━━━ Material for this exercise
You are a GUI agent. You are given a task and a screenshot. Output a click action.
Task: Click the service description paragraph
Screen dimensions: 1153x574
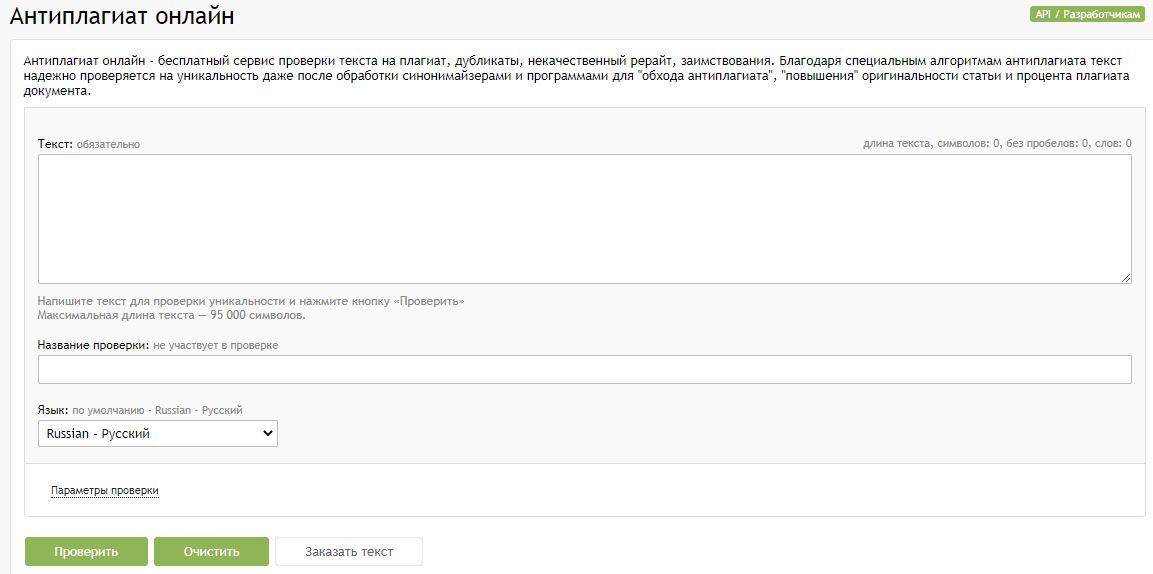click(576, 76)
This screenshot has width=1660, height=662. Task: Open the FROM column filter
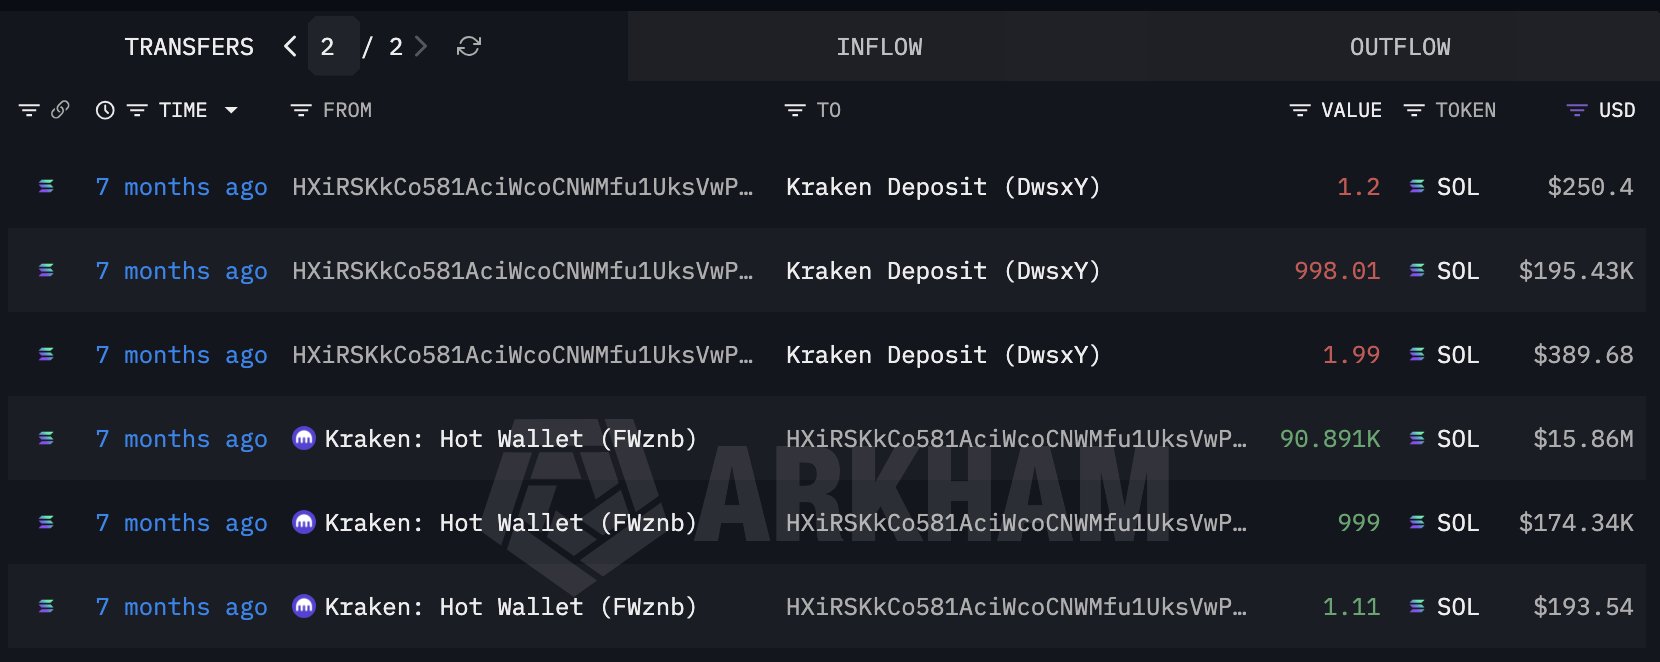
━━━━━━
Arrange every line of the records above as a numbered list, skipping blank lines and leaving out the pictures.

1. You are a GUI agent. You are given a task and a screenshot. Output a click action.
2. Task: Click the service description paragraph
3. Screen dimensions: 1153x574
4. click(576, 76)
5. This screenshot has width=1660, height=662. Task: Open the FROM column filter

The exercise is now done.